The first antidote was to think of positives. He thought of Tally and the life they were having and would have together. He thought of Jenny, his little girl who now had a father in an ordinary respectable job rather than one that could result in her becoming an orphan. The second counter-measure was to think of negatives, those that had made him resign from Sci-Med in the first place. The creeping suspicion, built up over the years, that he didn’t work for the good guys after all; that there were no good guys, only various shades of in-between. Our democratic government was a warren of ulterior motives, alternative agendas, horse trading and compromise, connived at by a bunch of greedy self-serving twerps whose egos knew no bounds and whose only duty was to themselves.

He was now away from all of them and their devious machinations but he did miss the intellectual challenge of the job, that of figuring out what the hooks and crooks were up to and then going to war with them. Someone in the SAS had once told him that you don’t know you’re alive until you’re very nearly not, and they were right. Everyone who had experienced danger over a long period of time knew about ‘the feeling’, that heightened sense of awareness which perhaps only drugs could simulate. When it stopped you were relieved, but if it didn’t come back at some point you’d start to miss it, and miss it badly. Formula One drivers, rock climbers, downhill skiers, all knew about ‘the feeling’. Retiral might seem like a good idea at the time but after a year or so, God, you missed it. You just had to go back.

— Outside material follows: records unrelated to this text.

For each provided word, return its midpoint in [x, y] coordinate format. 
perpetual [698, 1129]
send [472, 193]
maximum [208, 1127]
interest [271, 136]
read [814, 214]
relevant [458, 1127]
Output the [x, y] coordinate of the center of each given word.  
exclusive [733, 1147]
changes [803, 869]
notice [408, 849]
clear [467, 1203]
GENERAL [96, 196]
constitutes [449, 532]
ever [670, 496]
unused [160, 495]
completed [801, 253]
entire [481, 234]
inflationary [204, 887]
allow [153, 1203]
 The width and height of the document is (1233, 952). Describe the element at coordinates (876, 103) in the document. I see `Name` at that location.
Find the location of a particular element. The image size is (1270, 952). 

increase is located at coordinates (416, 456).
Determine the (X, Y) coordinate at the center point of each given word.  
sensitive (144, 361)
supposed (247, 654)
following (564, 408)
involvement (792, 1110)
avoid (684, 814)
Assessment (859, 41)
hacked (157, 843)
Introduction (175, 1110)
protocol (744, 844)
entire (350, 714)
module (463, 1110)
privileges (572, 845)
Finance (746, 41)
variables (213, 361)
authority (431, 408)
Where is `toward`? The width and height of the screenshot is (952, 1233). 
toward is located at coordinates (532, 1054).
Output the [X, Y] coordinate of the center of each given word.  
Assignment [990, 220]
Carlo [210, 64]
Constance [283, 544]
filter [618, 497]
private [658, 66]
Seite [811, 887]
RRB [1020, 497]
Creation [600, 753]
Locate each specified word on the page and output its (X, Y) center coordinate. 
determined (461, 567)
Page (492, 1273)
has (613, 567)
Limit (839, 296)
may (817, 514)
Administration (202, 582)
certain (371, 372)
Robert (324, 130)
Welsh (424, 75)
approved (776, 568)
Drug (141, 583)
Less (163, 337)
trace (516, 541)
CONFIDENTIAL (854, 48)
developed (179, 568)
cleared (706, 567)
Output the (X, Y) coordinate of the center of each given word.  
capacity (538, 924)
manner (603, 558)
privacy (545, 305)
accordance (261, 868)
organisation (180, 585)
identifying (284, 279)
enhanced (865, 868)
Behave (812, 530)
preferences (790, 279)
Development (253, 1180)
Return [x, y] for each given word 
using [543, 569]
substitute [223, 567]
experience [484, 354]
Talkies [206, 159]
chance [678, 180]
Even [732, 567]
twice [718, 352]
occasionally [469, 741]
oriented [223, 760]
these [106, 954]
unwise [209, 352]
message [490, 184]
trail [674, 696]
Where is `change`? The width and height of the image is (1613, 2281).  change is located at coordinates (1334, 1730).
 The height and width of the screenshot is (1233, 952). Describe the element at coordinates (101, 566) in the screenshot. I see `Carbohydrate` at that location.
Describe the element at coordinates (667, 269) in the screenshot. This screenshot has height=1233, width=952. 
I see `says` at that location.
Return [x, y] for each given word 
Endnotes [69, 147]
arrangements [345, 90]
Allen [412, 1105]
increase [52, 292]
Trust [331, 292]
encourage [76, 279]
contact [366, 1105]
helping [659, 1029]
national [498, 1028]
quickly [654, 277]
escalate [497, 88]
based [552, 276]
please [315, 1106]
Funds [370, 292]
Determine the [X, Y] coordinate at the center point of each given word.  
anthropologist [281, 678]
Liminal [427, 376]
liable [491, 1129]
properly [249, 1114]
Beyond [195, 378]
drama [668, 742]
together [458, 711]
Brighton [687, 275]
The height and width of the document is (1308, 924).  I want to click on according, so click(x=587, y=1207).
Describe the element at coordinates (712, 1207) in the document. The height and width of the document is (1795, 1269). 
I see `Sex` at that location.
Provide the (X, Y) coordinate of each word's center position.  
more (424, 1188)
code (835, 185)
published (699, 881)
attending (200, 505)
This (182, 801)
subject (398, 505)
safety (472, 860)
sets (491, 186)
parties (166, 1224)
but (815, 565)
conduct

Steven’s game plan was to think of his time with the military and with Sci-Med as a drug addiction from which he was now withdrawing. It wouldn’t be easy but it could be done. He would struggle to keep his twitchiness and bad temper under control while he fought his demons, and in the end he would come through and emerge as a better person: a loving, contented husband to Tally if she’d have him as such and a caring considerate father to Jenny, even if she chose to remain in the north. Enough navel gazing. He turned on his computer and checked his mail for details of the meeting.

TWO

Sci-Med Inspectorate, Home Office, London

‘I have Chief Superintendent Malloy on the line for you, Sir John,’ said the voice of Jean Roberts, his secretary, from the speaker on John Macmillan’s desk.